[Dataset — start]

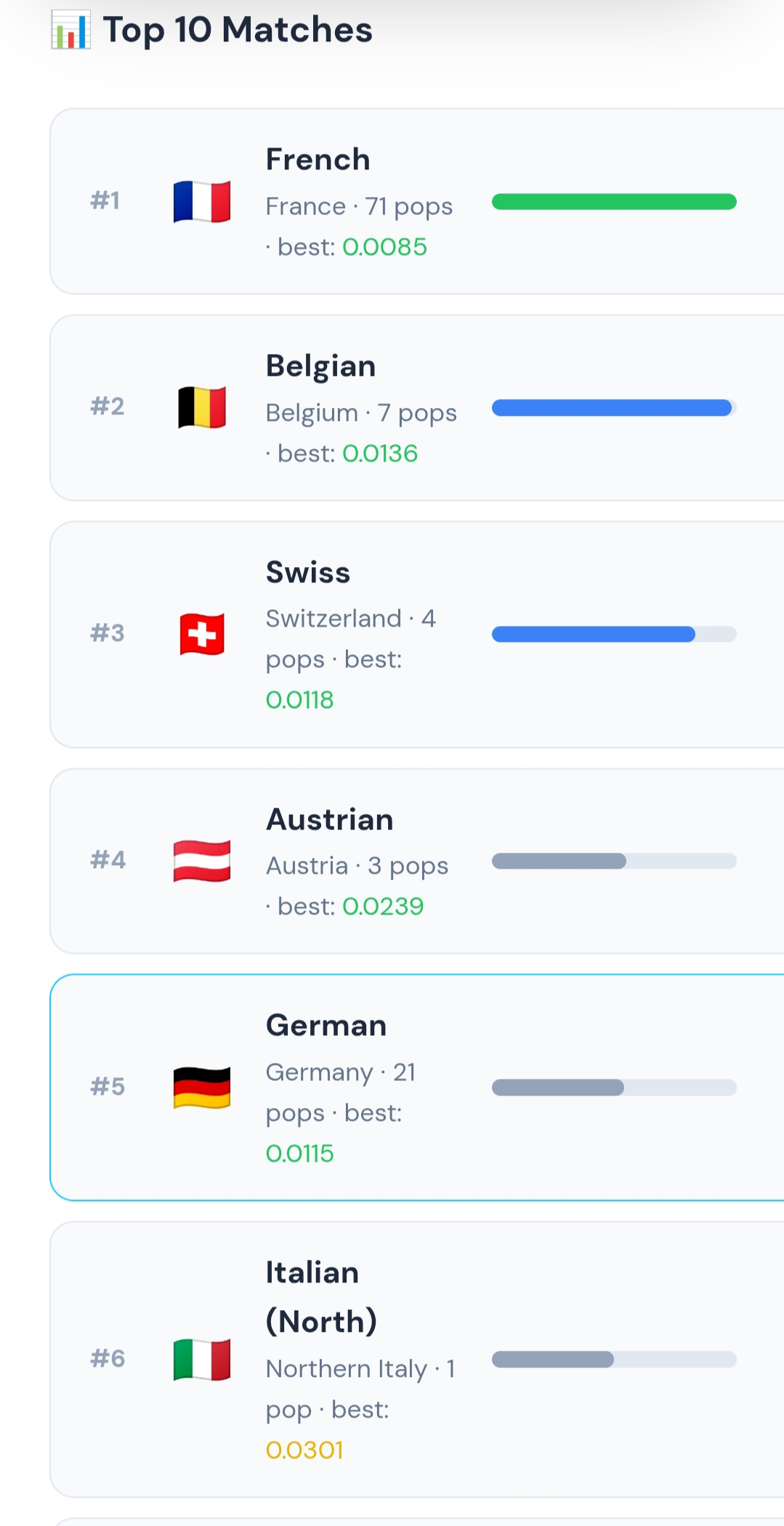Click the bar chart icon beside Top 10 Matches
784x1526 pixels.
pyautogui.click(x=70, y=31)
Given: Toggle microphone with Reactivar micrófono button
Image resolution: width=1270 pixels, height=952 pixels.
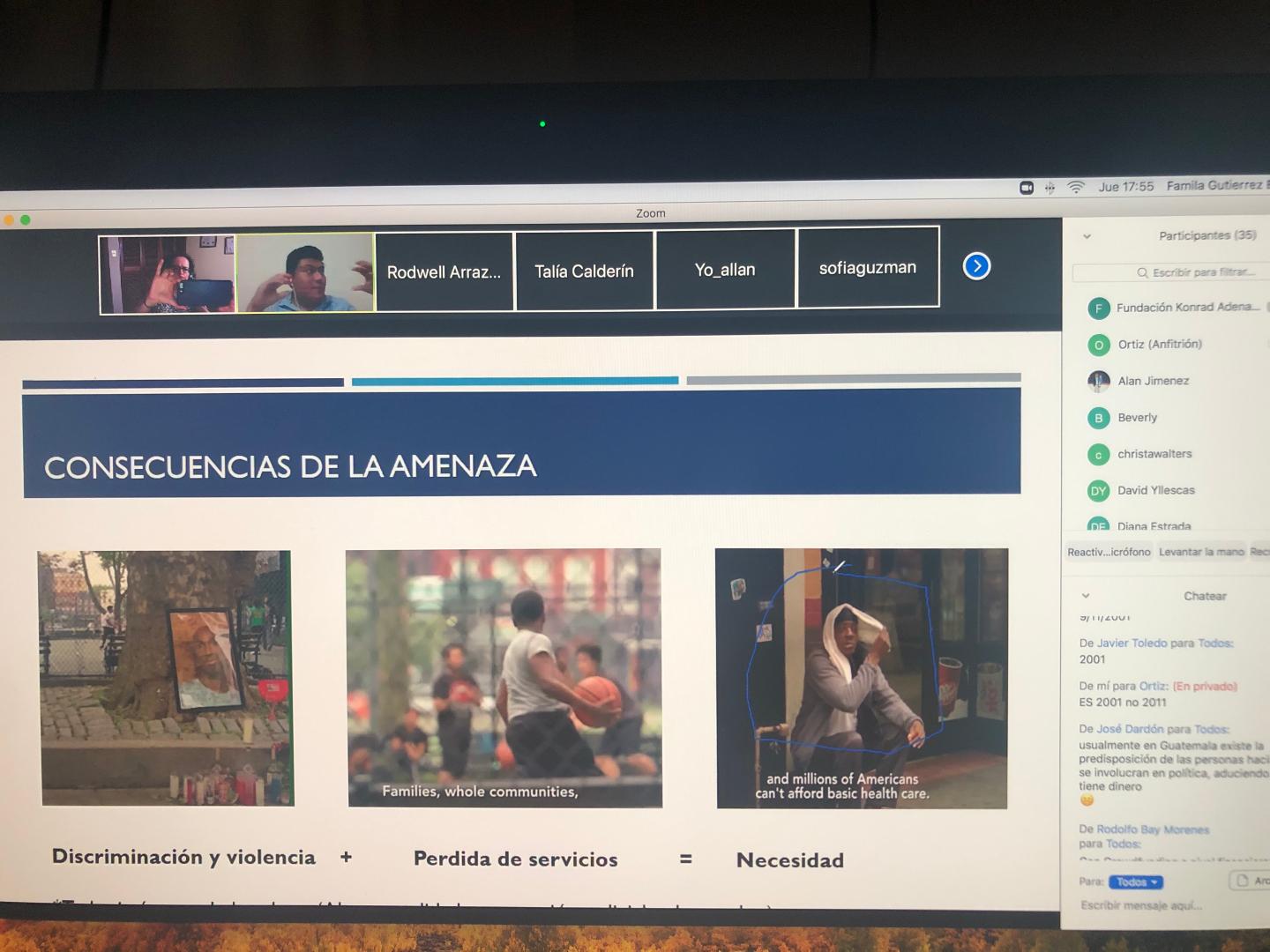Looking at the screenshot, I should coord(1109,552).
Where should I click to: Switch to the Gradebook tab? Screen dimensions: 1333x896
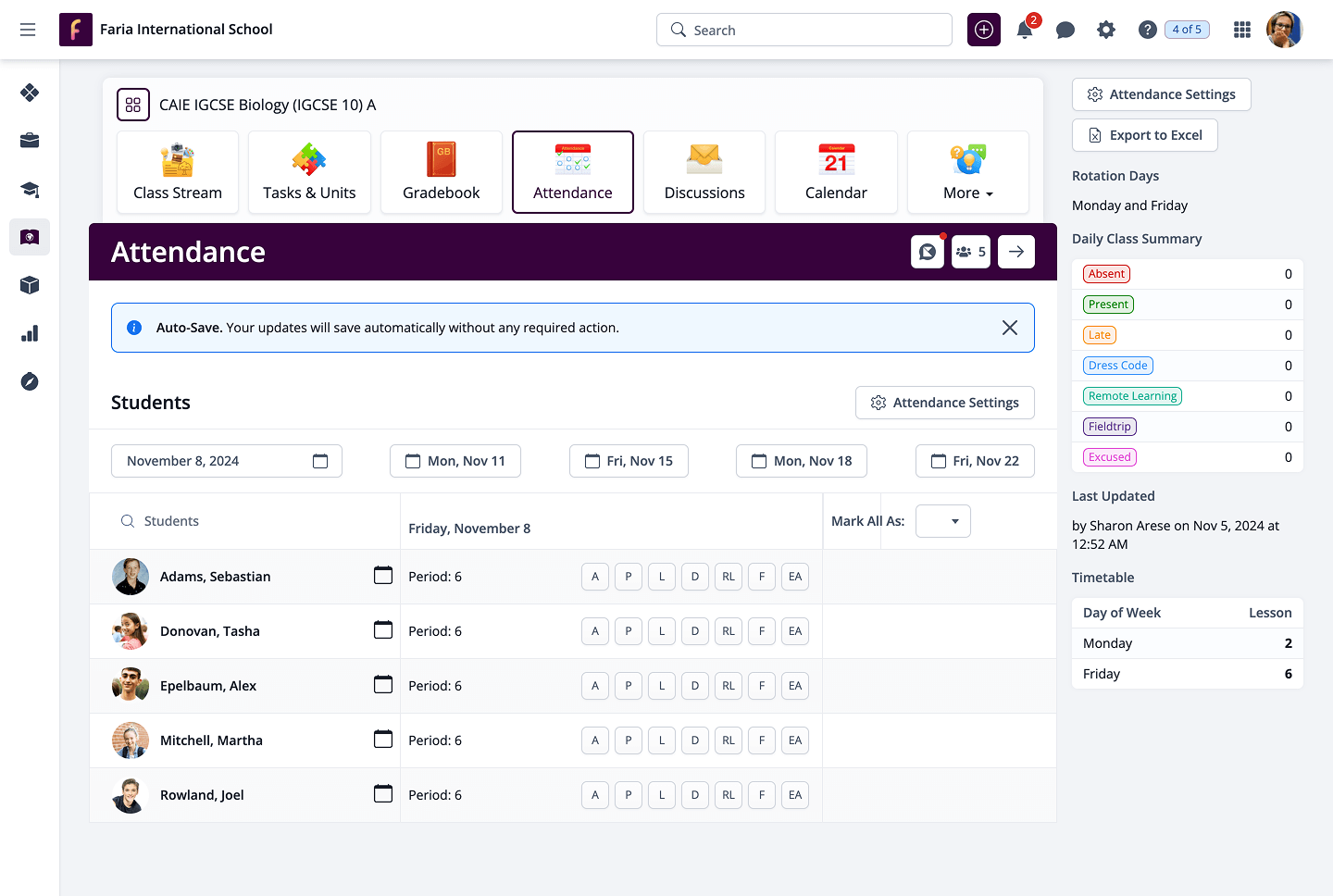click(x=442, y=173)
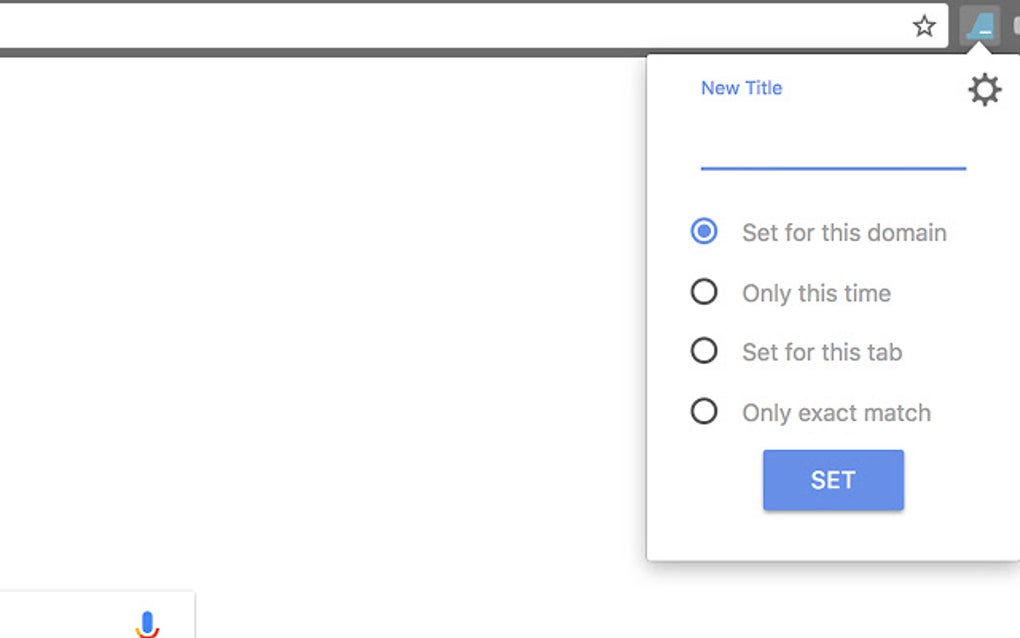Select the 'Set for this domain' radio button

[x=704, y=232]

[Dataset — finish]

Could you reproduce exactly the lines from the one containing "Given: Toggle microphone" through the last line of the records, both included, leaving out the pictures?

Given: Toggle microphone with Reactivar micrófono button
Image resolution: width=1270 pixels, height=952 pixels.
Looking at the screenshot, I should coord(1109,552).
Where should I click to: Switch to the Gradebook tab? Screen dimensions: 1333x896
click(x=442, y=173)
Select the 'Set for this domain' radio button

[x=704, y=232]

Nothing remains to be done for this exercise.